What The Blood Revealed – Harbour of Devils
“…It’s an album that alludes to great things to come from these Scotsmen in the future…”
It appears Field Records have only gone and bloody well done it again, releasing another top-notch post rock record. Scotland’s What The Blood Revealed’s first full-length record, following two previous EPs, is another impressive outing for the label but the glory lies with these four Scotsmen in following up two reasonably solid EPs with an album that ticks plenty of boxes.
Harbour of Devils does what so many records fail to do – harness tension. While building atmospherics, light/loud passages, and deafening crescendos are by no means a new revelation, the task is keeping those things interesting, and these seven songs do just that. Songs like To Travel Deadly Ground meander through huge crushing riffing sections and calm verses to dizzying effect, crafting some real tension, a mood repeated several times throughout the album.
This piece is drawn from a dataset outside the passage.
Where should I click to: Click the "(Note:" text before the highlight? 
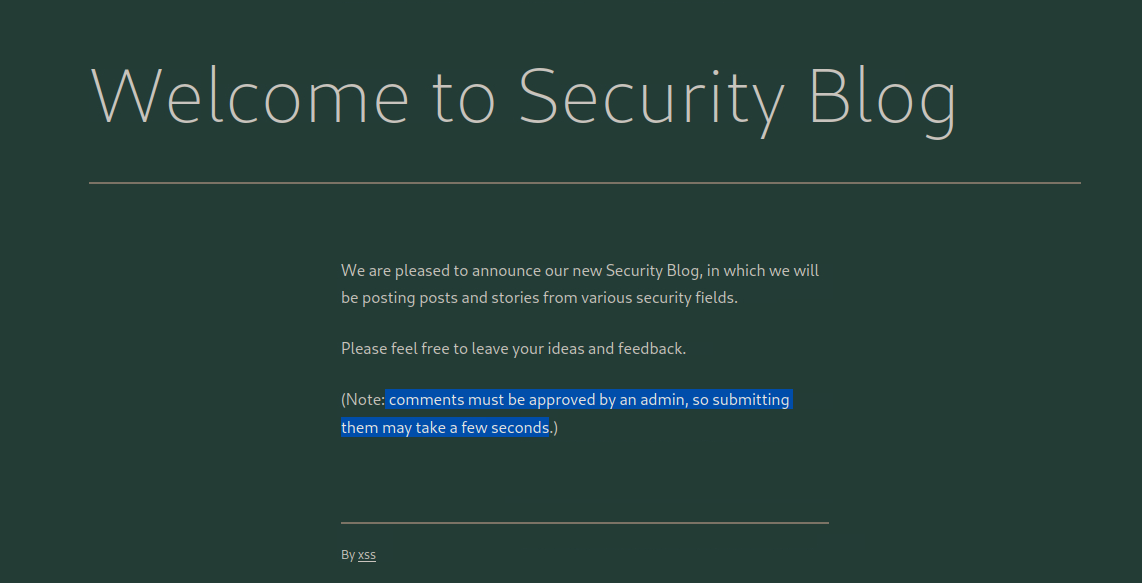(x=362, y=400)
Also take a look at the album artwork. It’s imposing and striking, setting a theme and mood straight away before you even hit play and the music held within is complemented by the artwork so perfectly. Some will argue that album artwork just isn’t important in the 21st century but gaze upon the cover of Harbour of Devils and let the hypnotically beautiful wanderings of Waiting for the Storm wash over you, eventually reaching its crescendo and argue otherwise.
Pelican and Russian Circles are two rather easy reference points but apt ones for this record. Do not be disillusioned by that though, Harbour of Devils isn’t some lesson in unabashed derivative worshipping. Rather, What The Blood Revealed has channelled some obvious influences into their own unique sound. Tracks like The Streets Ran Red with the Blood of the Pious exude grandiosity from the off, easing with lofty guitars only to descend into meaty riffing.
What The Blood Revealed have delivered a very solid debut album in Harbour of Devils. It’s an album that alludes to great things to come from these Scotsmen in the future.